Bu haftaya belki de çoğumuz büyük bir hayal kırıklığı ile başladı. Ortak bir hayalin peşinde beklediğimiz seçim gününün sonrasında istediği başarıyı elde edemeyen tüm insanlar bir hayal kırıklığı yaşadı. Özellikle de cumhurbaşkanlığı seçiminde. Çünkü ortada bir kazanan yoktu. İkinci tura kalan bir seçim vardı sadece. Pazar günü gerçekleşen seçime dair sonuçlanan tek şey milletvekilleriydi. Ancak ilerleyen günlerde yapılan itirazlar sonrasında orada da bazı değişimler yaşandı.

Seçimin kazananı yoktu ve hayal kırıklığı yaşadık derken aslında herkesi kastediyorum. Yani sadece belli bir parti tercihi olan insanlar yoktu. Seçime belki de son zamanların en çok katılımı gösterildi ve milyonlarca insan oy kullandı. Tüm bu insanların bireysel olarak tercih ettiği kişi cumhurbaşkanı olamadı. Sanırsam ülke olarak kafamız baya karışmıştı ki seçimler ikinci tura kaldı.

Hafta sonundan itibaren hiç izlemediğimiz kadar haber izleyip, seçimler hakkında yorumlar yapan insanları izledik. En son ne zaman ülkecek televizyon ekranına kitlendik hatırlamıyorum. Sanırsam 2002 Dünya Kupası’nda üçüncü olduğumuz yıl olabilir. Uzun zaman olmuş değil mi?

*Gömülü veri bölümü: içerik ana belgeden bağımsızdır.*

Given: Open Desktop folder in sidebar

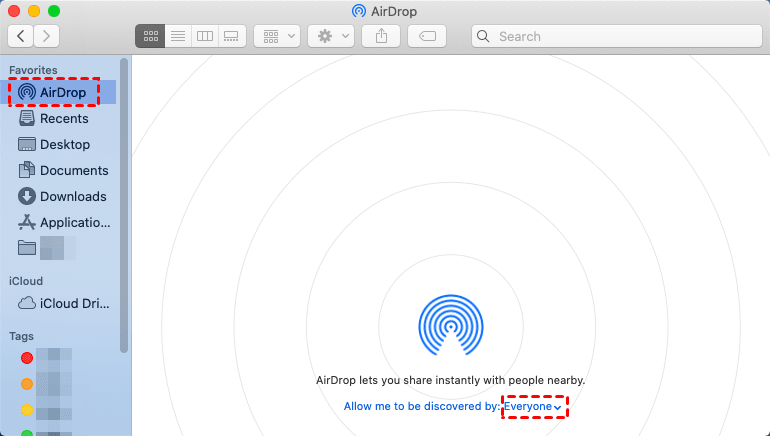Looking at the screenshot, I should click(x=64, y=144).
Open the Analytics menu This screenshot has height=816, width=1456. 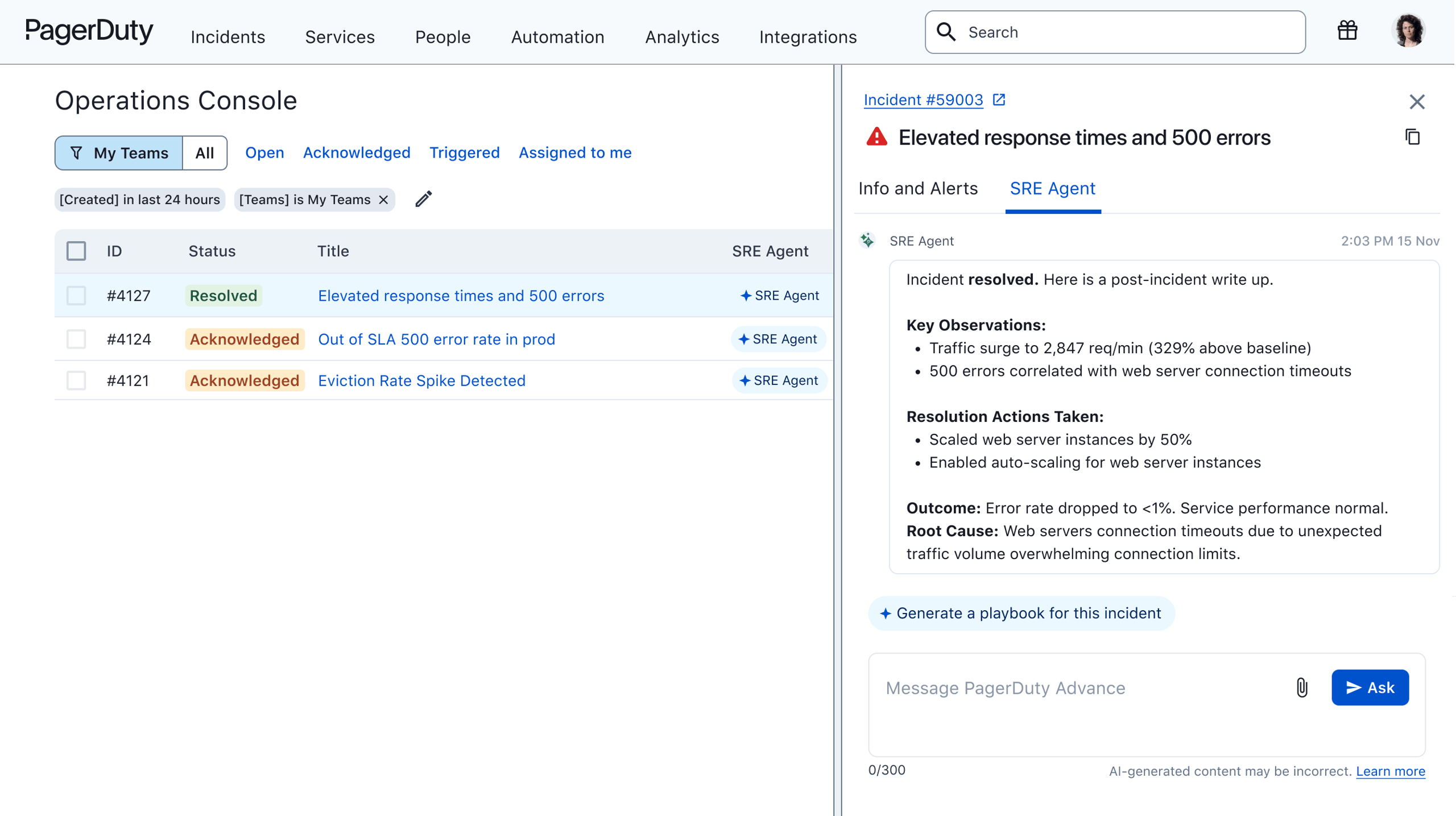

Peki, sizlere aslında cumartesi günü Liverpool’da Eurovision Şarkı Yarışması’nın finalinin yapıldığını söylesem, buna ne dersiniz? En son 2012 yılında katıldığımız Eurovision yarışması pandemi sürecindeki bir yıl hariç yıllarca yapılmaya devam etti. Ancak biz yoktur. Sanki daha yakın gibi ama en son Can Bonomo ile katıldığımız yarışmanın üzerinden 11 yıl geçmiş. İnanılır gibi değil ama gerçek.

Sonuç olarak şimdi elma şekerimiz toprağa düşmüş veya pamuk şekerimiz suya batırılmış gibi öyle bir burukluk olsa da zamanın en kadar hızlı geçtiğini unutuyoruz. 28 Mayıs’a kadar da zaman çok hızlı geçecek ve belki de biz 14 Mayıs seçiminde neler yaşadığımızı unutacağız. En uzun gecenin bizler için 21 Aralık değil de artık 14 Mayıs olduğunu unutacağız.

Yıllarca unuttuğumuz birçok olay gibi ülkemiz için tarihi olan 14 Mayıs seçimini de o gün şahit olduklarımızı da unutacağız. Unutunca da ona göre oy kullanacağız. Çünkü yaşadıklarımıza değil de adayların bizlere ne söylediğine, nerede söylediğine, nasıl söylediğine bakacağız. Yok öyle olmayacak diyorsanız ben de yaşadığımız hayatın zorlu koşulları ile oy sonuçları arasında nasıl böyle bir fark oluşabilir diye sorarım. İnsan kendine yabancı olur da nasıl bir hayat yaşadığını bilmezse, sadece söylenenlere bakar. Tabi buna yaşamak denirse. Sahi siz ne dersiniz tüm olanlara?